Further compounding this situation across the profession is the requirement nowadays to achieve NESA accreditation to teach in our schools. No doubt, the architects of the accreditation system had the high ideals of accountability and enduring professionalism in mind, but the reality is that our teachers across the state need to spend far too much time satisfying the demands of a regulatory body which charges teachers to be regulated. In fact, teachers would benefit from fewer external regulatory hurdles and more time for dedication to their subject. The Australian Professional Standards for Teachers as imposed by NESA are valuable, but the heavy-handed imposition of them on the life of a teacher is rather less so.

Finally, given an environment in which teachers run the risk of graduating with a relative paucity of subject knowledge, it is worth observing that a not inconsiderable proportion of commissioned educational advisors regarding curriculum change in NSW are of the view that the teachers should cease to be the ‘sage of the stage’ in the classroom and instead see themselves as being functionary ‘guides on the side’ and as co-learners with their pupils. Somewhere in there lies the logic that the internet has limitless information and that the teacher must admit his or her manifest limitations.

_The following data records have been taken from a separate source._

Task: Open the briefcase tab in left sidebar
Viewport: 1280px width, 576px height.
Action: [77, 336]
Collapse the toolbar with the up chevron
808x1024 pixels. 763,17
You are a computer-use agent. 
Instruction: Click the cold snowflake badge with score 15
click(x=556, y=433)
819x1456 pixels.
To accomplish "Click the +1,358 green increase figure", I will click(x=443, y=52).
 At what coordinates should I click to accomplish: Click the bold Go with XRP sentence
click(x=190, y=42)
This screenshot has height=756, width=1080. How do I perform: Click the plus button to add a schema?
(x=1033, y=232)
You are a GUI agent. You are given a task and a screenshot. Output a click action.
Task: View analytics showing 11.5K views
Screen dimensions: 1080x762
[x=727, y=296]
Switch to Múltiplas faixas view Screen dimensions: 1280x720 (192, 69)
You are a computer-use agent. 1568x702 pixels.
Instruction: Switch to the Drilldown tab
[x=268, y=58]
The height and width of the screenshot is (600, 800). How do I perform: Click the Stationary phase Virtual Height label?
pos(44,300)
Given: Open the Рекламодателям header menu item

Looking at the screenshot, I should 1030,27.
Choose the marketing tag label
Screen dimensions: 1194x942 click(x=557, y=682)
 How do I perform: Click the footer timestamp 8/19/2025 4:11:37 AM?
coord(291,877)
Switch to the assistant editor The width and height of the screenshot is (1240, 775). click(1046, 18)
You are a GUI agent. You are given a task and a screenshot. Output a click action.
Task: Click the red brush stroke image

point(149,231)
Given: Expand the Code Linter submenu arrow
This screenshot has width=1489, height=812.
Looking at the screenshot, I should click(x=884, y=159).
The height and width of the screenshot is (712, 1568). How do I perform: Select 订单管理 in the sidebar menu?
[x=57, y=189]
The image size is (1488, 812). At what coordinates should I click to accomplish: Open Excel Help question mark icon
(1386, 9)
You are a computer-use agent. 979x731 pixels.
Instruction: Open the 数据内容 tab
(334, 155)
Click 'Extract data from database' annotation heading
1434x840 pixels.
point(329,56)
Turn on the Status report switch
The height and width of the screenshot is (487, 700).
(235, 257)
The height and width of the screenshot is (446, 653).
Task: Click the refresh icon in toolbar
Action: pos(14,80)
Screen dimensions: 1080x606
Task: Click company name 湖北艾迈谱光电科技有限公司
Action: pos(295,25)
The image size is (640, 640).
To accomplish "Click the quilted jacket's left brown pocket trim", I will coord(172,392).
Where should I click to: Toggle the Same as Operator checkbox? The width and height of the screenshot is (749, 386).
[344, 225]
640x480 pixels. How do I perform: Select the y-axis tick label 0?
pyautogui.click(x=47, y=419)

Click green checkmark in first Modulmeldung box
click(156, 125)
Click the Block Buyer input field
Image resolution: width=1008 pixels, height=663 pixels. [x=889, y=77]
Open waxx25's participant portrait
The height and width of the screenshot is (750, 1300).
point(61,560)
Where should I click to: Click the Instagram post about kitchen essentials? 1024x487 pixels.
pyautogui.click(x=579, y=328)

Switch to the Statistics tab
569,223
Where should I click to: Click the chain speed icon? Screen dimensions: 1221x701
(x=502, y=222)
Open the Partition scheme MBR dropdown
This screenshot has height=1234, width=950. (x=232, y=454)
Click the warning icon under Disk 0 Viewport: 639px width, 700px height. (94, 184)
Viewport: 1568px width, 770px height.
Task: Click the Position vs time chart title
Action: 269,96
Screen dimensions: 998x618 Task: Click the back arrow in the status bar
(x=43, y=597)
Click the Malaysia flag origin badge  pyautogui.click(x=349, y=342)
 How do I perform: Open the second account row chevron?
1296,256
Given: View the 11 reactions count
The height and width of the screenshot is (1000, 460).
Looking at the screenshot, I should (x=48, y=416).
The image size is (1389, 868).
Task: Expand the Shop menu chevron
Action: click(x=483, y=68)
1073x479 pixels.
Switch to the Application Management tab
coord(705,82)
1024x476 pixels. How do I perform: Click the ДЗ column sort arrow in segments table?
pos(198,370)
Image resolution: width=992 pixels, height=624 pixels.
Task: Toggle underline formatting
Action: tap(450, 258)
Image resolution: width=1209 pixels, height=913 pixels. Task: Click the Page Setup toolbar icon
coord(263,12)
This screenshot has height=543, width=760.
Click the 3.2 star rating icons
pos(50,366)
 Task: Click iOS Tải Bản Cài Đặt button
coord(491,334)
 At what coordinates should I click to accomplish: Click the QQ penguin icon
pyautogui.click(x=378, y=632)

Such an approach grotesquely misunderstands what great teaching is about, and how it is achieved. We hear much about the crisis of teacher shortages, particularly as a result of mid-career teachers leaving the profession. Such a pattern cannot be entirely divorced from the fact that too many are only lightly invested in their subject areas.

By contrast, it is a fundamental cultural given at Grammar that it is important to know your stuff, to have a deep respect for knowledge and a deep commitment to genuine hard graft in our various academic, musical, artistic and sporting endeavours.

Underpinning, delivering and inspiring this knowledge and commitment are the fine men and women across the three campuses of the School.

Yes, challenges exist, but we remain dedicated to the vision of a Grammar education and its deep integrity of purpose for all our boys.